1つまたは複数の感覚を介して対象物を識別できなくなる障害。見ているもの、聞いているもの、触っているものが何かわからないが、失認している感覚以外の感覚を使うことで識別できる。

  • ・目の前に見えているものが何かわからないが、触れるとわかる
  • ・聞こえた音が何の音かわからないが、見たらわかる
  • ・知人の顔を見ても誰だかわからないが、声を聞くとわかる

06失行症
  (動作と行動の障害)

視力、聴力、感覚に問題がなく、記憶も問題がないのに日常の簡単な事が出来なくなる障害。

  • ・「口を開けてください」はできないが、あくびの時には口が開く。
  • ・「手を振ってください」はできないが、別れる時にバイバイと手を振れる。

07半側空間無視

半則からの刺激(視覚、聴覚、触覚など)が認識できない障害。

  • ・右ばかり向いている
  • ・移動の際に左側にある段差に気がづかずつまずいたり、壁によくぶつかる
  • ・食事の際に左側に置いてあるものに気付かず食べ残す

社会での自立に向けて

高次脳機能障害を抱えた方が社会生活を送る際に不都合が生じないように、リボンでは個人の特性に合わせた支援を行っています。

就労をサポート

高次脳機能障害を発症した方は、障害によって複数の仕事を同時並行的に行うことが困難な場合が多くみられます。
しかし、障害のある方を対象にした「障害者枠」のほか、「一般就労」で働いている人たちもたくさんいらっしゃいます。
「障害者枠」の求人では企業へ合理的配慮を求めたり、特例子会社で限定的な作業に就く事もできます。

就労に関しては次のような施設でサポートを受けることができます。

  • ・ハローワーク
  • ・地域障害者職業センター
  • ・障害者就業・生活支援センター
  • ・就労移行支援事業所

上記の施設では、「働きたい」希望のある方への求職情報の提供だけでなく、仕事に就く自信が無い方や仕事を続けられるか不安な方に対して就労のための訓練や職場実習を行っています。
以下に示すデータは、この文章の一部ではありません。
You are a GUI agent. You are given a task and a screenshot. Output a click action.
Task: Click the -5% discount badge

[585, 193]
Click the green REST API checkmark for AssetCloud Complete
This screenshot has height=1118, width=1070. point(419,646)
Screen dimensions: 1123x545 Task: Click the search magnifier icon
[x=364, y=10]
落ち着いて就職活動を進めていく上で必要な生活面での支援もしてくれます。
また、就職後も仕事や生活の悩みを相談することで、就労の妨げとなる課題を早い段階で解決し、一日でも長く働けるようにサポートを受けられる「定着支援」なども行っています。就労支援サービスなどを活用し、自身の強みや特性を理解したうえで、様々な職種への実習を経験してみてください。実際の職場や、それに近い環境で就業体験を行うことは、継続して働き続けられる適職を見つける上で大切な過程です。
自身の強みを生かした就職を実現させ、希望した未来を手に入れられるよう、「働きたいな」と思ったら、まずは主治医に希望を伝え、これらの施設の専門スタッフに相談してみましょう。